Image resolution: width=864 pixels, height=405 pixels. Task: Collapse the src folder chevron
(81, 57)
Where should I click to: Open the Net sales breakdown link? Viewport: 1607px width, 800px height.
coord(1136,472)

┄┄┄┄┄┄┄┄┄┄┄┄┄┄┄┄┄┄┄┄

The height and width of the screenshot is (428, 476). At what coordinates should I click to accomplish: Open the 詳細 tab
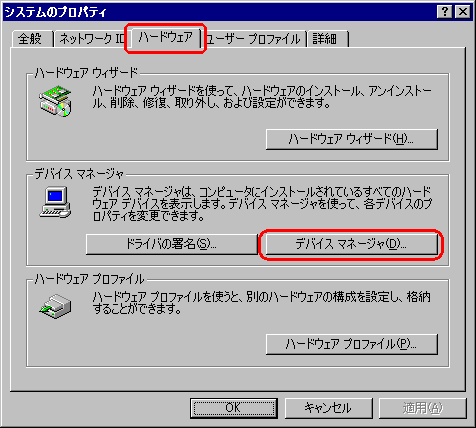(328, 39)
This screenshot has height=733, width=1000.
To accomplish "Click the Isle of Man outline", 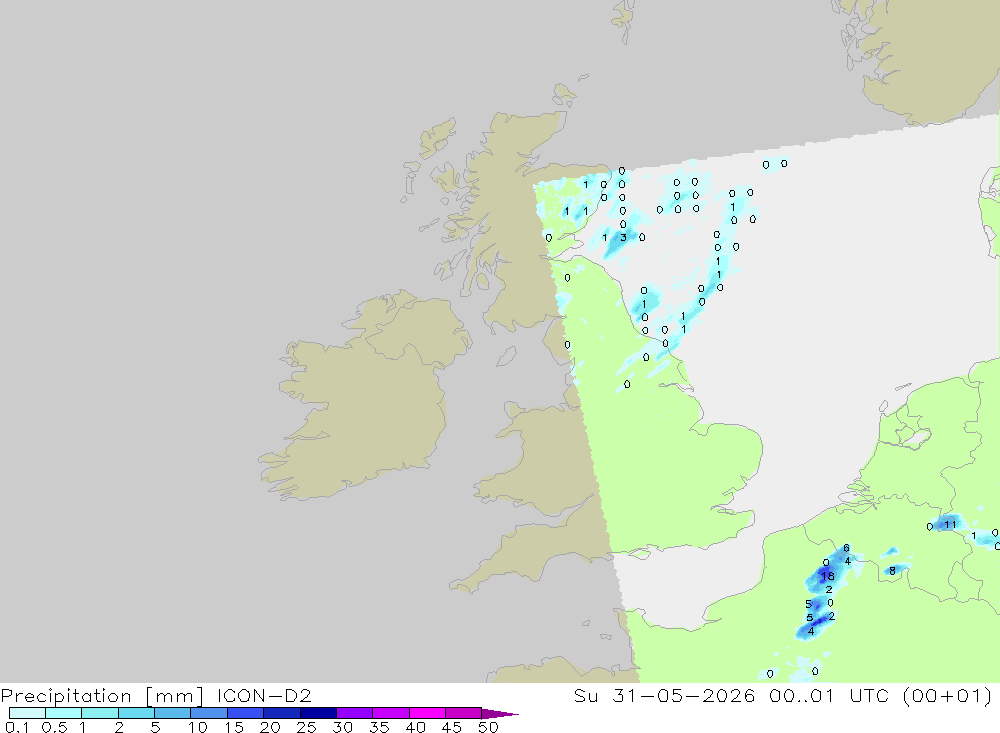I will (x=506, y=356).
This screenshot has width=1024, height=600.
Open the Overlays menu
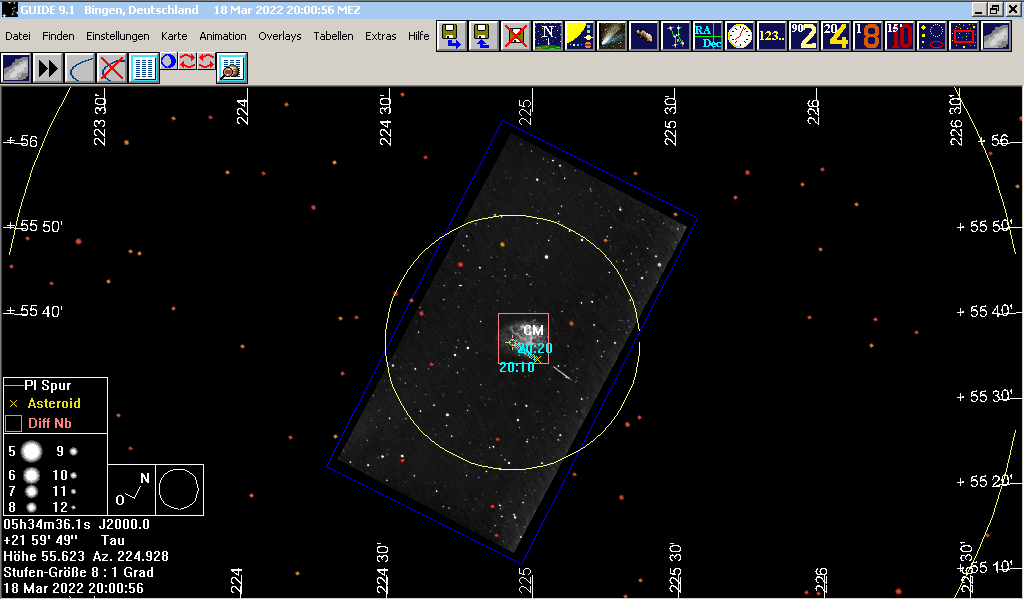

┄┄┄┄┄┄┄┄┄┄┄┄┄┄┄┄┄┄┄┄

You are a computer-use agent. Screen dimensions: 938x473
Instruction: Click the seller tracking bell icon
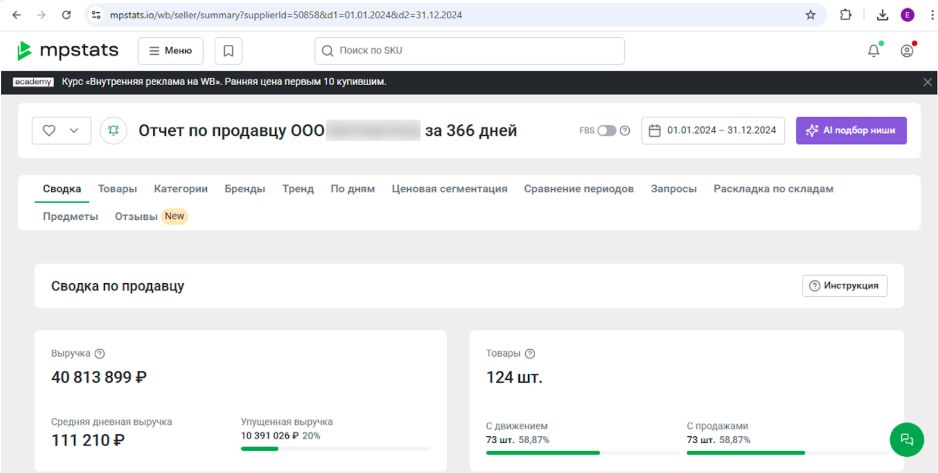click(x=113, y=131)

┄┄┄┄┄┄┄┄┄┄┄┄┄┄┄┄┄┄┄┄

Problem to work on — Collect each line above holding the string "This".

Result of the exercise —
This screenshot has height=733, width=1000.
This screenshot has width=1024, height=600.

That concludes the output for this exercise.